# Hyper-parameter tuning

**Learning Objectives**
1. Understand various approaches to hyperparameter tuning
2. Automate hyperparameter tuning using AI Platform

## Introduction

Let's see if we can improve upon that by tuning our hyperparameters.

Hyperparameters are parameters that are set *prior* to training a model, as opposed to parameters which are learned *during* training. 

These include learning rate and batch size, but also model design parameters such as type of activation function and number of hidden units.

Here are the four most common ways to finding the ideal hyperparameters:
1. Manual
2. Grid Search
3. Random Search
4. Bayesian Optimzation

**1. Manual**

Traditionally, hyperparameter tuning is a manual trial and error process. A data scientist has some intution about suitable hyperparameters which they use as a starting point, then they observe the result and use that information to try a new set of hyperparameters to try to beat the existing performance. 

Pros
- Educational, builds up your intuition as a data scientist
- Inexpensive because only one trial is conducted at a time

Cons
- Requires alot of time and patience

**2. Grid Search**

On the other extreme we can use grid search. Define a discrete set of values to try for each hyperparameter then try every possible combination. 

Pros
- Can run hundreds of trials in parallel using the cloud
- Gauranteed to find the best solution within the search space

Cons
- Expensive

**3. Random Search**

Alternatively define a range for each hyperparamter (e.g. 0-256) and sample uniformly at random from that range. 

Pros
- Can run hundreds of trials in parallel using the cloud
- Requires less trials than Grid Search to find a good solution

Cons
- Expensive (but less so than Grid Search)

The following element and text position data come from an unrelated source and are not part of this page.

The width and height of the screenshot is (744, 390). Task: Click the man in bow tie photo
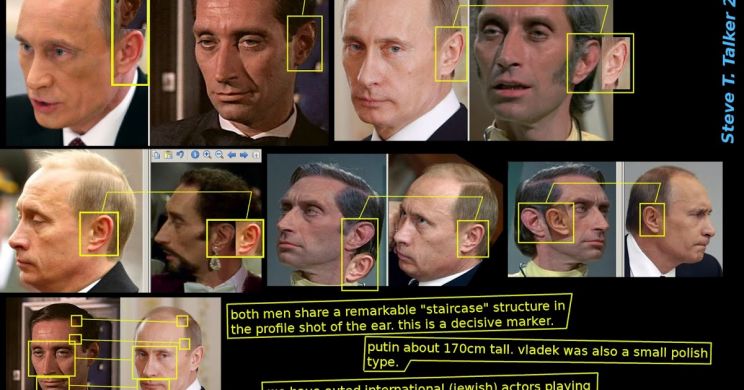pos(239,73)
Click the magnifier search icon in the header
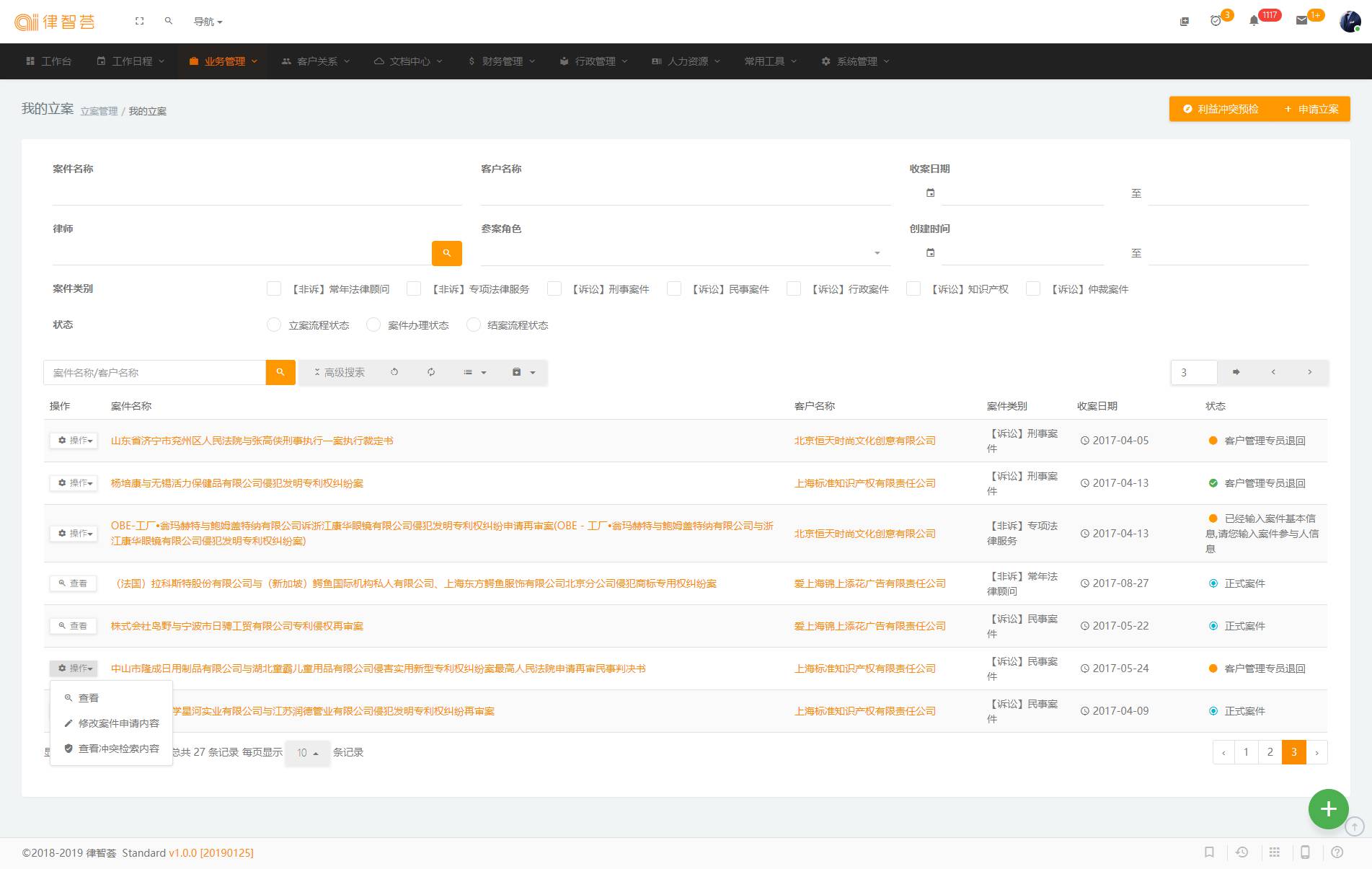This screenshot has width=1372, height=869. point(168,21)
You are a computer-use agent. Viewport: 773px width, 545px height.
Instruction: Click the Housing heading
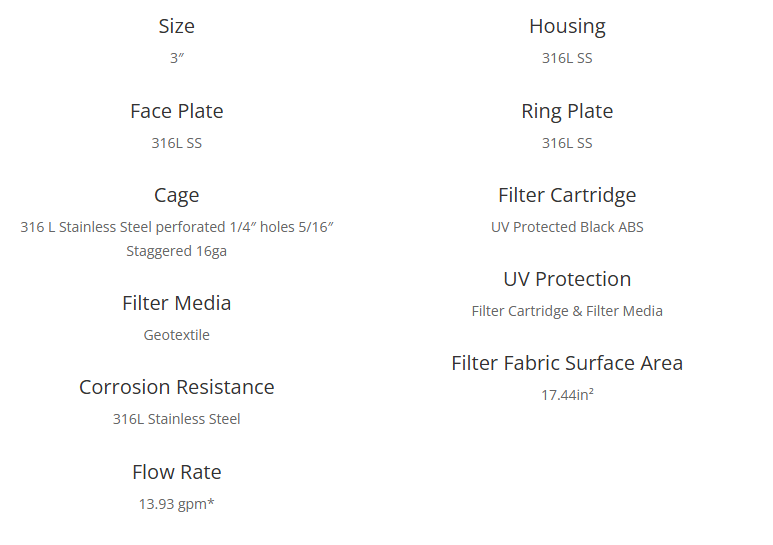(567, 27)
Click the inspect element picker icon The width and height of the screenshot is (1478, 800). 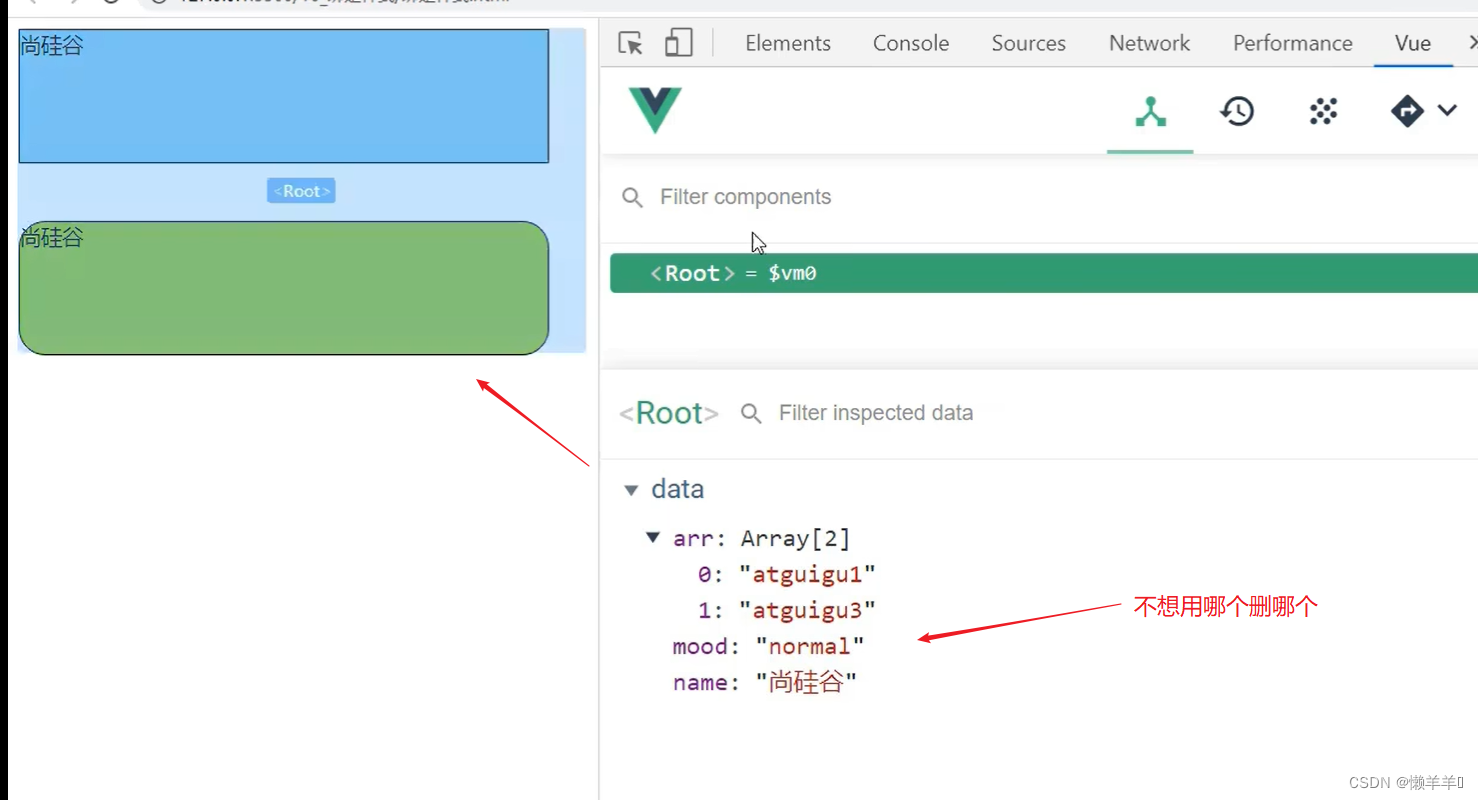(630, 43)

**4. Bayesian Optimization**

Unlike Grid Search and Random Search, Bayesian Optimization takes into account information from  past trials to select parameters for future trials. The details of how this is done is beyond the scope of this notebook, but if you're interested you can read how it works here [here](https://cloud.google.com/blog/products/gcp/hyperparameter-tuning-cloud-machine-learning-engine-using-bayesian-optimization). 

Pros
- Picks values intelligenty based on results from past trials
- Less expensive because requires fewer trials to get a good result

Cons
- Requires sequential trials for best results, takes longer

**AI Platform HyperTune**

AI Platform HyperTune, powered by [Google Vizier](https://ai.google/research/pubs/pub46180), uses Bayesian Optimization by default, but [also supports](https://cloud.google.com/ml-engine/docs/tensorflow/hyperparameter-tuning-overview#search_algorithms) Grid Search and Random Search. 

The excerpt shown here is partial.